• _Document extract_:
Weight Gain And Husband S Lack Of Understanding

9 Replies
madameneris@hotmail.com - November 14

I was very skinny before the pregnancy: size 2. I gained 15 kilos since I got pregnant. I exercised during the whole first trimester but my doctor asked me to stop. I kept going for walks and worked throughout the whole pregnancy. I still gained weight because I know. I ate all the things I was not used to eat such as bread, rice, pasta while I was used before the pregnancy to exercise 1h30 daily and eat as little as 800 calories per day. We go out with friends and their wives never had babies and are very skinny. I am the only one pregnant now and whenever we go out with them, I come back home feeling depressed and unhappy about the pounds I gained. I can't do anything about it now, I can't exercise and I don't want to tell my husband that he hurts me when he speaks about weight. I feel so hurt and even regret to have to decided to get pregnant at times. I know I will go back to exercisinga nd eating healthy after the delivery which is in two weeks, but I just hate the way my husband and his frienfs made me feel while I was pregnant. I will never forgive them. Please let me know, how soon can I start exercising after the pregnancy and how much time does it take to lose the pounds gained during the pregnancy. Thanks.

• _Dataset extract_:
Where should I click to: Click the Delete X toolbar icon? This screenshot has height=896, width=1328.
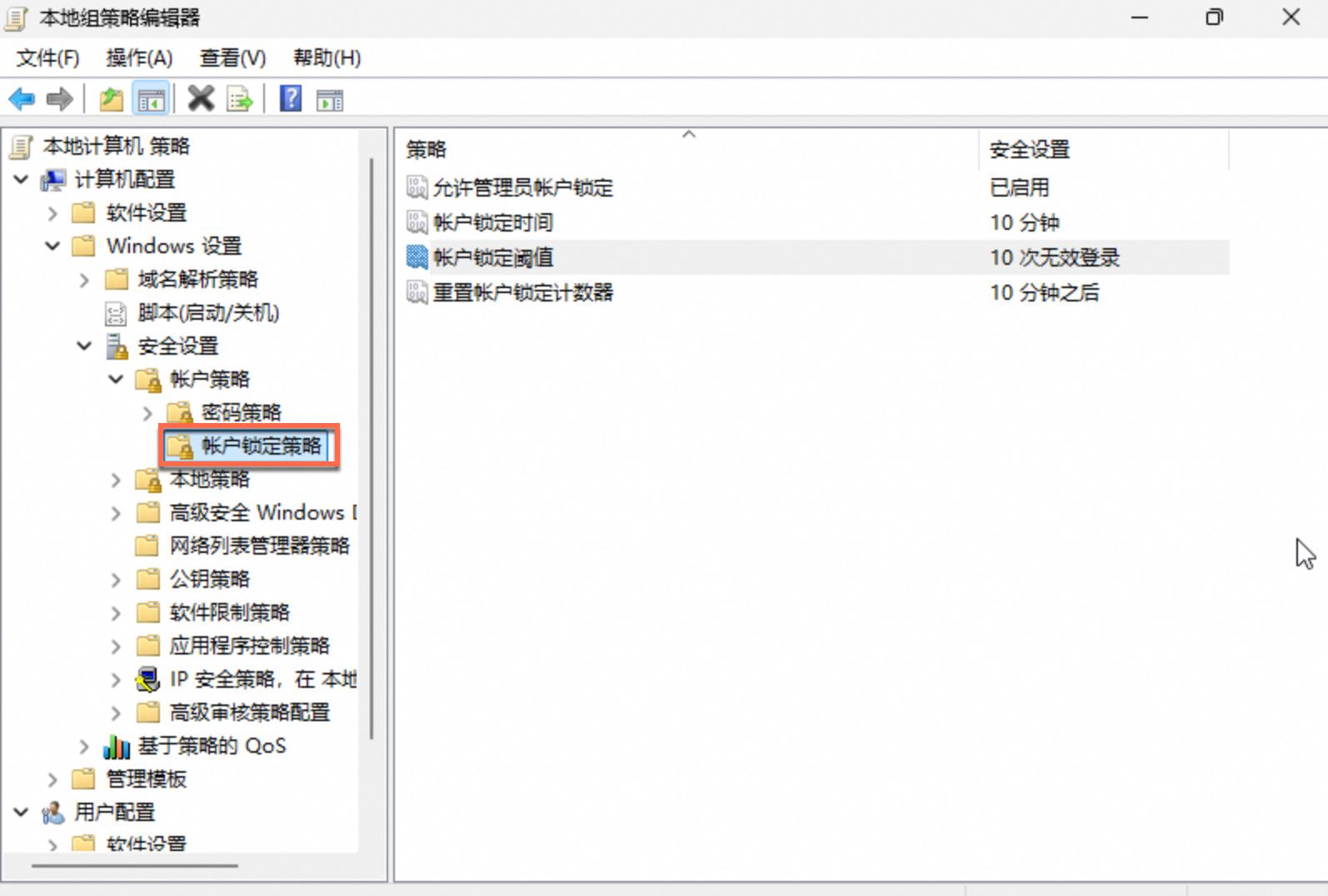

• _Requirement_:
In the forum post about pregnancy weight gain, how much weight does the writer say she gained since becoming pregnant?

• _Reply to the task_:
She gained 15 kilos.